Technological innovations in the financial sector are creating new ways for consumers to interact with banks and retailers alike. Despite all the buzz surrounding the disruptive impact of new technologies like blockchain, cloud computing and biometrics, many argue that advancements in the field of Artificial Intelligence (AI) stand to have the most significant and immediate impact on relationships and interactions between financial institutions and their customers.
With its tremendous potential to improve efficiency and reduce costs, AI has emerged as a veritable game changer for the finance industry. Banks are already making moves to capitalise on the benefits of using AI enabled chatbots to perform a wide range of functions, including responding to customer queries, providing information on products and services and even performing banking transactions.
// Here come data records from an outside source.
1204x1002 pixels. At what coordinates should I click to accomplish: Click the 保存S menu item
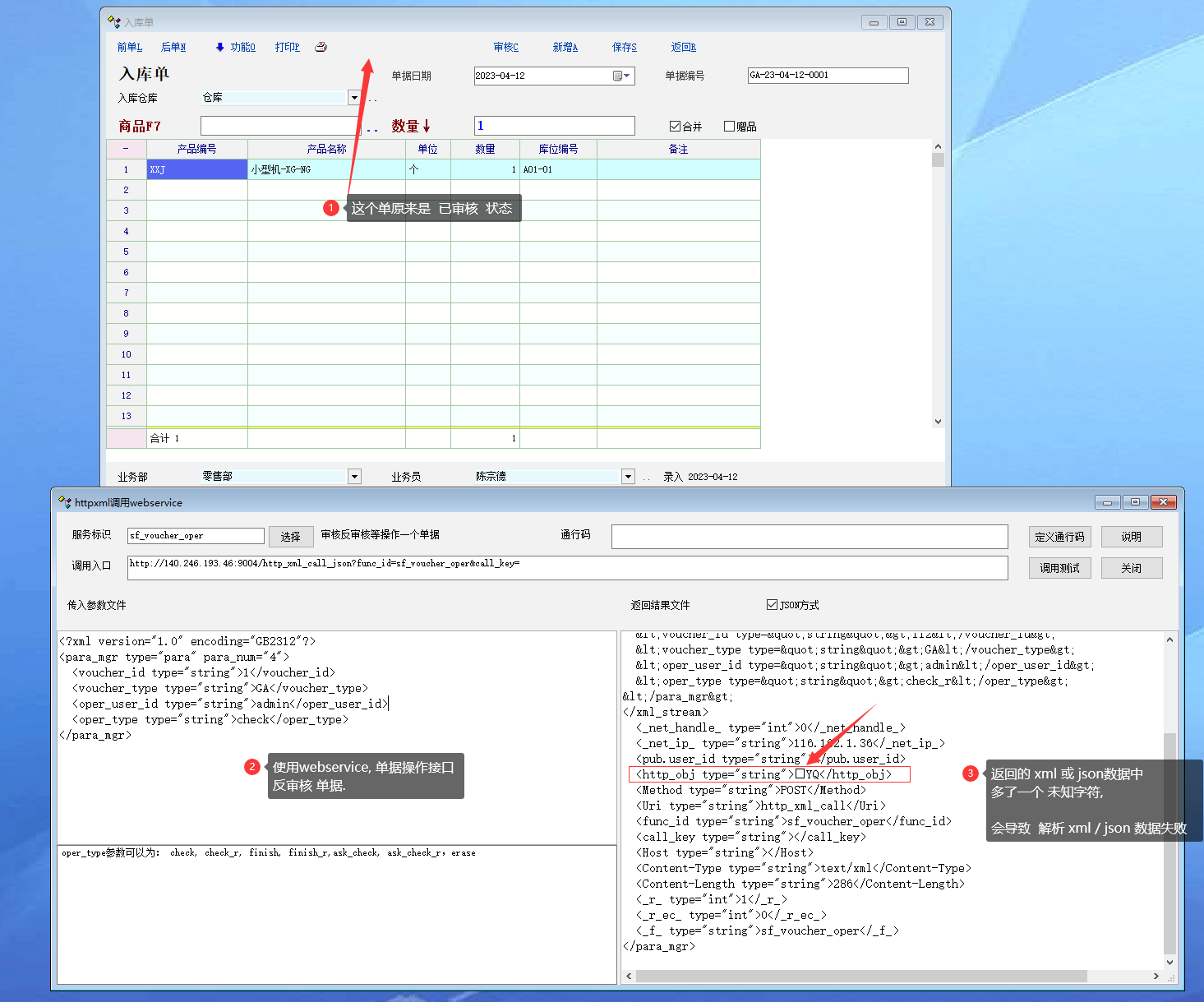click(x=624, y=47)
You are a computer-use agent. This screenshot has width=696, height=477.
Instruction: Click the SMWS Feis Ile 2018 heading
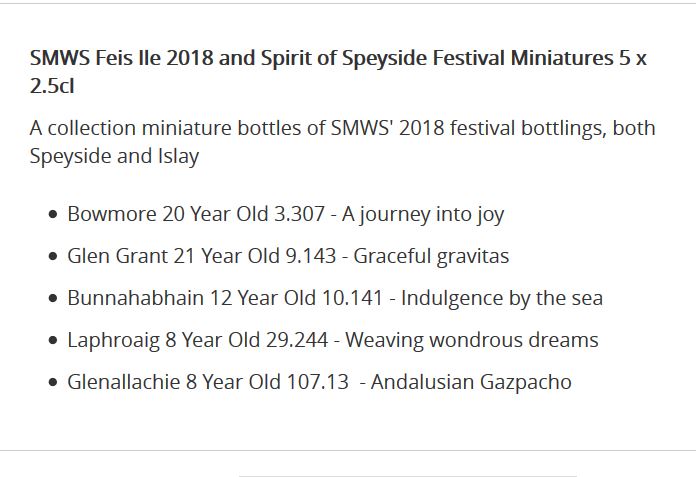pos(338,71)
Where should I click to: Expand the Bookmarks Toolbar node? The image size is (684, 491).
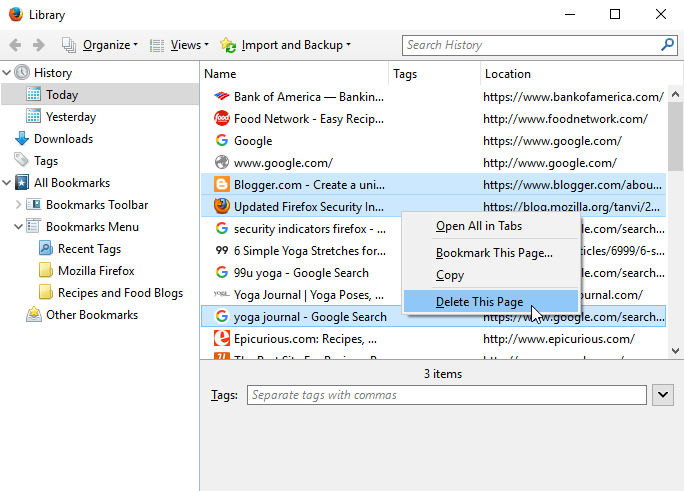pos(18,205)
According to a June 2018 report from Juniper Research, entitled ‘Chatbots: Banking, Retail & Healthcare 2018-2023’, Chatbots are expected to save banks billions of dollars and countless hours in response and interaction times. In a recent interview with Banking Innovation, HSBC's digital payments head, however, Carolyn Criscitiello suggested that while the capabilities of chatbots are continually improving and expanding, they have yet to reach the level of sophistication offered by popular digital assistants, such as Amazon's Alexa, Google Home/Assistant and Apple's Siri.
Perhaps Criscitiello’s observations explain why many banks have been making moves to capitalise on the growing popularity of these tools by allowing customers to use these virtual assistants to perform basic functions like checking their balance, paying bills and soon transferring money, instantly, using voice commands. Virtually all of these AI enabled functions, however, have been plagued by security concerns that have tempered the enthusiasm with which they have been embraced by the financial sector. Financial institutions are rightly concerned by the risk that the data used by AI tools could get into the wrong hands, leaving customers vulnerable to being exploited by cybercriminals.
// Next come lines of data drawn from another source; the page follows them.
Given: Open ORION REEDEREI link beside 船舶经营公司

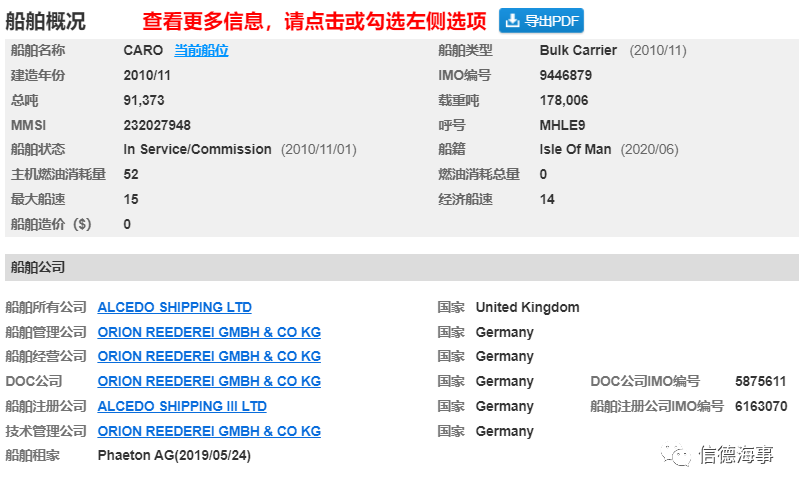Looking at the screenshot, I should coord(209,356).
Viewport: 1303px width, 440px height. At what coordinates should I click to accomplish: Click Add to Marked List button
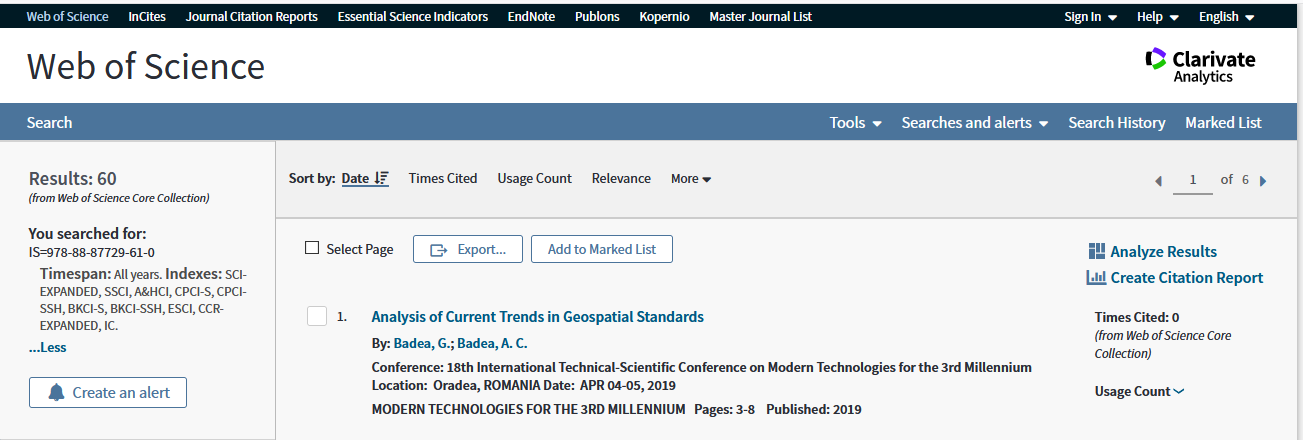[x=601, y=249]
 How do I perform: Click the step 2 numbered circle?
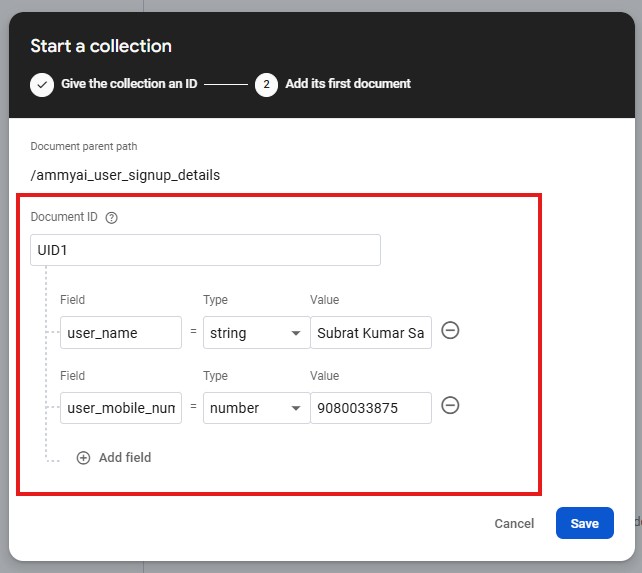pos(266,85)
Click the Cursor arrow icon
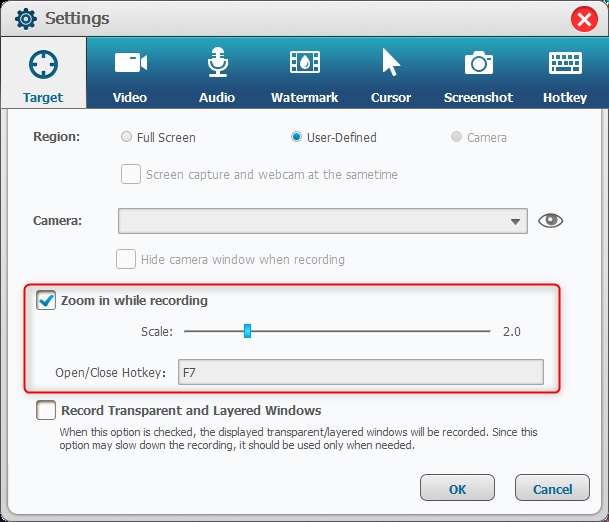Image resolution: width=609 pixels, height=522 pixels. [391, 63]
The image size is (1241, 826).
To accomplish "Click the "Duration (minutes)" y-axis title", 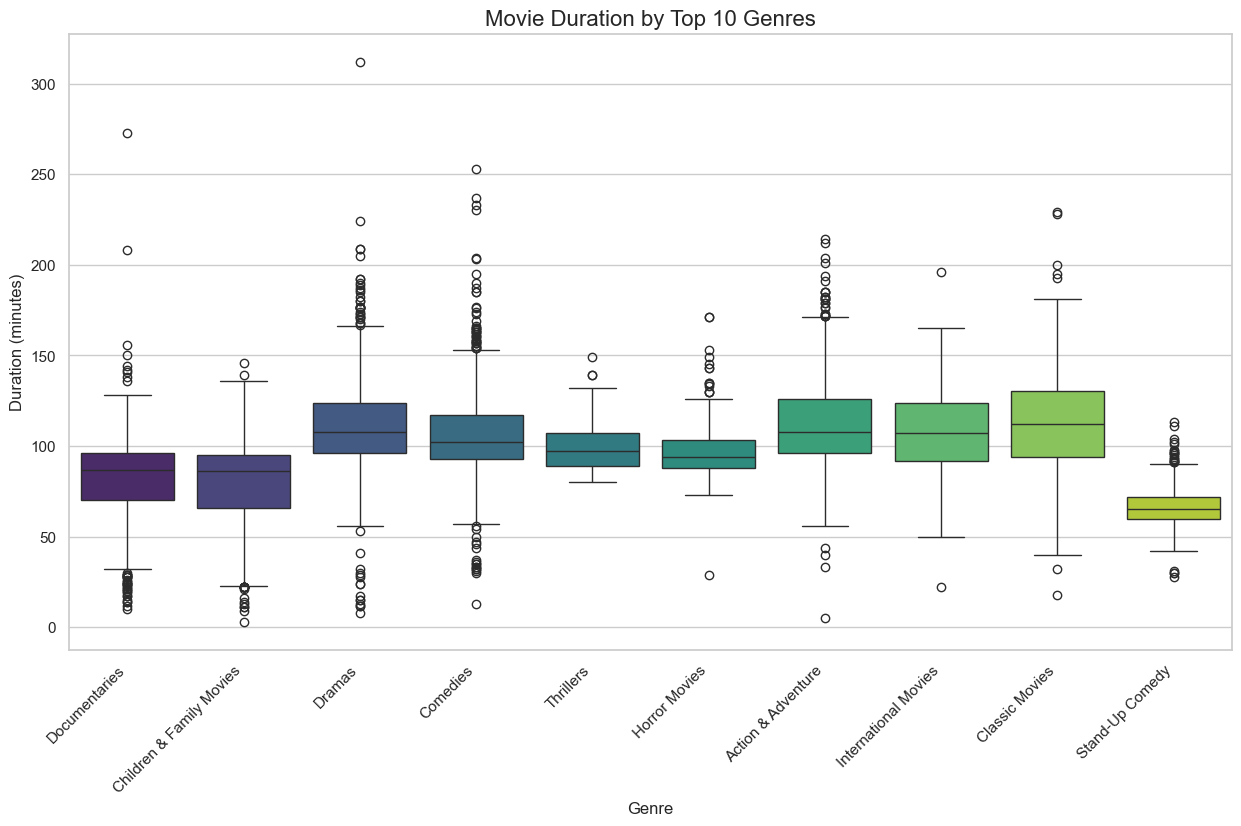I will tap(16, 342).
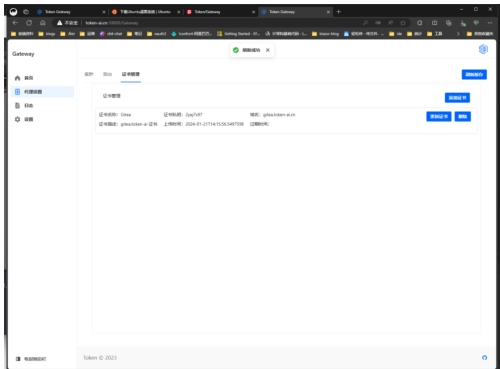Delete the Gitea certificate
The height and width of the screenshot is (369, 500).
[x=463, y=116]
Both academic research and actual occurrences of theft have proven this risk to be a real possibility. A 2016 study conducted by the University of California, Berkley and Georgetown University found that it is possible to send hidden commands, undetectable to human ears, to virtual assistants. Cybercriminals could potentially exploit this vulnerability to instruct virtual assistants to conduct financial transactions, unbeknownst to the account holder.
These security concerns also are not limited to third party virtual assistants like Siri and Alexa. For example, even Zelle, a bank-to-bank transfer system that was developed by banks, for banks and was quickly embraced by many financial institutions, has suffered losses from cybercriminals who used it to steal from customers.
Still, the potential vulnerabilities of these systems should not be taken as signs of their incompatibility with the roles and functions of the finance industry. On the contrary, as customers become more and more accustomed to performing cash free transactions , it has become a matter of survival for banks and other financial institutions to find ways to integrate the technological advancements our customers want and need. Of course, the challenge for us will be to do so as quickly and efficiently as possible while continually building the robustness of our security features to guard against the attacks of cybercriminals and other new and emerging threats.